• **Task goal**
Rewrite the listing below, substituting "Which point should I click to complete" for every occurrence of "At what coordinates should I click to accomplish" and leaving everything else unchanged.

• **Records for the task**

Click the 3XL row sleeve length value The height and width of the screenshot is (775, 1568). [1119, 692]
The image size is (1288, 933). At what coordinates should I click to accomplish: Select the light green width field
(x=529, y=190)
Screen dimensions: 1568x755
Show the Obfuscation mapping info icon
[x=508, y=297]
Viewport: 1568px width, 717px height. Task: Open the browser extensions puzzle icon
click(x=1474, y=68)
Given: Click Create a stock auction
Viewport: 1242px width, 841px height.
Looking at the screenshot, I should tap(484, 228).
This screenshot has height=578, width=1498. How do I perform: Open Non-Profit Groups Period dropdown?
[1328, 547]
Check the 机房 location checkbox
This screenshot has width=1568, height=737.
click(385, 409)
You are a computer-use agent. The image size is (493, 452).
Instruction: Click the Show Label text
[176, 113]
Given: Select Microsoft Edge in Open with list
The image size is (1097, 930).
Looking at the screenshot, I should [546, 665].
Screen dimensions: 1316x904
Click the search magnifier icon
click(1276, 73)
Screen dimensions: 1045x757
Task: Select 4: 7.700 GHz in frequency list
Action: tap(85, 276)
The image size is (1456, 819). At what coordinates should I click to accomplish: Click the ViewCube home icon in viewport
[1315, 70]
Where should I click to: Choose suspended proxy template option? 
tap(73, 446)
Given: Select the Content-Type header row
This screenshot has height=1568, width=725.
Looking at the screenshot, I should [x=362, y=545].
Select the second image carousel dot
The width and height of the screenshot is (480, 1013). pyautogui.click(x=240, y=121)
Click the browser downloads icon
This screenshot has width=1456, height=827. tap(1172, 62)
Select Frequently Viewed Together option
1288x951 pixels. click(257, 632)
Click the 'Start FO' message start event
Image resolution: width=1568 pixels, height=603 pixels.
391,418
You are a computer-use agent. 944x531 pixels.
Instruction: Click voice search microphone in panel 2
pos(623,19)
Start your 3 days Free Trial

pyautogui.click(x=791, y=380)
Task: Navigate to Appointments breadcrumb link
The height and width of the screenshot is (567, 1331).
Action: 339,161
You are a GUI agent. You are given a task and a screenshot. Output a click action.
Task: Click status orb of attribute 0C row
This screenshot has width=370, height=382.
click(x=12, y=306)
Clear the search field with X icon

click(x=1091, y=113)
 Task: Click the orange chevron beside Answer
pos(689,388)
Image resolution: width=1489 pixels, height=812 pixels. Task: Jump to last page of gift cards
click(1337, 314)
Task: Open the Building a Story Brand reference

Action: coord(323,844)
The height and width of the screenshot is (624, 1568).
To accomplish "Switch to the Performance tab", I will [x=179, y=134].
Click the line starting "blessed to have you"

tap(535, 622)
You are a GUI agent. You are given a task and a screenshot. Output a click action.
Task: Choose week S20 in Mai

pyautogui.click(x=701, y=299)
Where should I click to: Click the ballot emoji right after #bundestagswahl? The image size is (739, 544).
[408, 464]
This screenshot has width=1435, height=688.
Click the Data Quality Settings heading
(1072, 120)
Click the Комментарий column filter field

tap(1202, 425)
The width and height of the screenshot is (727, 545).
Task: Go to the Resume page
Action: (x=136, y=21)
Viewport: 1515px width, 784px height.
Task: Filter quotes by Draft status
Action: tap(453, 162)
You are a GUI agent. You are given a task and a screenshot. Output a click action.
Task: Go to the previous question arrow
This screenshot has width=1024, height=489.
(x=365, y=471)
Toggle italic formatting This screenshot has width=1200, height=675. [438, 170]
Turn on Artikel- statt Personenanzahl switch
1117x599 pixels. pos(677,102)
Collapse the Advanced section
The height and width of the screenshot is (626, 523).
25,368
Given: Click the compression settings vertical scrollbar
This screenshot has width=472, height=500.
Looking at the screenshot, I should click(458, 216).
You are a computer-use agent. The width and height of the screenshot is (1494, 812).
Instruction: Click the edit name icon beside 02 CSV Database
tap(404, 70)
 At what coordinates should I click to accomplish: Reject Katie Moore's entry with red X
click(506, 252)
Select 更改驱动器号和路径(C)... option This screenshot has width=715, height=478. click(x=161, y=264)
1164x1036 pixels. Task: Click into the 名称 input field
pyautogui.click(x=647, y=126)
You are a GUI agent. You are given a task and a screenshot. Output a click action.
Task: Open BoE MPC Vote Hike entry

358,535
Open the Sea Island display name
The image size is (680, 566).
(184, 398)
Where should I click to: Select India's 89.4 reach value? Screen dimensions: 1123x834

• **Full answer**
Click the 3XL row sleeve length value The height and width of the screenshot is (775, 1568). [1119, 692]
The image size is (1288, 933). Which point should I click to complete: Select the light green width field
(x=529, y=190)
Screen dimensions: 1568x755
Show the Obfuscation mapping info icon
[x=508, y=297]
Viewport: 1568px width, 717px height. Task: Open the browser extensions puzzle icon
click(x=1474, y=68)
Given: Click Create a stock auction
Viewport: 1242px width, 841px height.
Looking at the screenshot, I should tap(484, 228).
This screenshot has height=578, width=1498. How do I perform: Open Non-Profit Groups Period dropdown?
[1328, 547]
Check the 机房 location checkbox
This screenshot has width=1568, height=737.
click(385, 409)
You are a computer-use agent. The image size is (493, 452).
Instruction: Click the Show Label text
[176, 113]
Given: Select Microsoft Edge in Open with list
The image size is (1097, 930).
Looking at the screenshot, I should [546, 665].
Screen dimensions: 1316x904
Click the search magnifier icon
click(1276, 73)
Screen dimensions: 1045x757
Task: Select 4: 7.700 GHz in frequency list
Action: tap(85, 276)
The image size is (1456, 819). Which point should I click to complete: Click the ViewCube home icon in viewport
[1315, 70]
Where should I click to: Choose suspended proxy template option? 
tap(73, 446)
Given: Select the Content-Type header row
This screenshot has height=1568, width=725.
Looking at the screenshot, I should [x=362, y=545].
Select the second image carousel dot
The width and height of the screenshot is (480, 1013). pyautogui.click(x=240, y=121)
Click the browser downloads icon
This screenshot has width=1456, height=827. tap(1172, 62)
Select Frequently Viewed Together option
1288x951 pixels. click(257, 632)
Click the 'Start FO' message start event
Image resolution: width=1568 pixels, height=603 pixels.
391,418
You are a computer-use agent. 944x531 pixels.
Instruction: Click voice search microphone in panel 2
pos(623,19)
Start your 3 days Free Trial

pyautogui.click(x=791, y=380)
Task: Navigate to Appointments breadcrumb link
The height and width of the screenshot is (567, 1331).
Action: 339,161
You are a GUI agent. You are given a task and a screenshot. Output a click action.
Task: Click status orb of attribute 0C row
This screenshot has width=370, height=382.
click(x=12, y=306)
Clear the search field with X icon

click(x=1091, y=113)
 Task: Click the orange chevron beside Answer
pos(689,388)
Image resolution: width=1489 pixels, height=812 pixels. Task: Jump to last page of gift cards
click(1337, 314)
Task: Open the Building a Story Brand reference

Action: coord(323,844)
The height and width of the screenshot is (624, 1568).
To accomplish "Switch to the Performance tab", I will [x=179, y=134].
Click the line starting "blessed to have you"

tap(535, 622)
You are a GUI agent. You are given a task and a screenshot. Output a click action.
Task: Choose week S20 in Mai

pyautogui.click(x=701, y=299)
Where should I click to: Click the ballot emoji right after #bundestagswahl? The image size is (739, 544).
[408, 464]
This screenshot has width=1435, height=688.
Click the Data Quality Settings heading
(1072, 120)
Click the Комментарий column filter field

tap(1202, 425)
The width and height of the screenshot is (727, 545).
Task: Go to the Resume page
Action: (x=136, y=21)
Viewport: 1515px width, 784px height.
Task: Filter quotes by Draft status
Action: tap(453, 162)
You are a GUI agent. You are given a task and a screenshot. Output a click action.
Task: Go to the previous question arrow
This screenshot has width=1024, height=489.
(x=365, y=471)
Toggle italic formatting This screenshot has width=1200, height=675. [438, 170]
Turn on Artikel- statt Personenanzahl switch
1117x599 pixels. pos(677,102)
Collapse the Advanced section
The height and width of the screenshot is (626, 523).
25,368
Given: Click the compression settings vertical scrollbar
This screenshot has width=472, height=500.
Looking at the screenshot, I should click(458, 216).
You are a computer-use agent. The width and height of the screenshot is (1494, 812).
Instruction: Click the edit name icon beside 02 CSV Database
tap(404, 70)
 Which point should I click to complete: Reject Katie Moore's entry with red X
click(506, 252)
Select 更改驱动器号和路径(C)... option This screenshot has width=715, height=478. click(x=161, y=264)
1164x1036 pixels. Task: Click into the 名称 input field
pyautogui.click(x=647, y=126)
You are a GUI agent. You are given a task and a screenshot. Output a click action.
Task: Open BoE MPC Vote Hike entry

358,535
Open the Sea Island display name
The image size is (680, 566).
(184, 398)
Where should I click to: Select India's 89.4 reach value? Screen dimensions: 1123x834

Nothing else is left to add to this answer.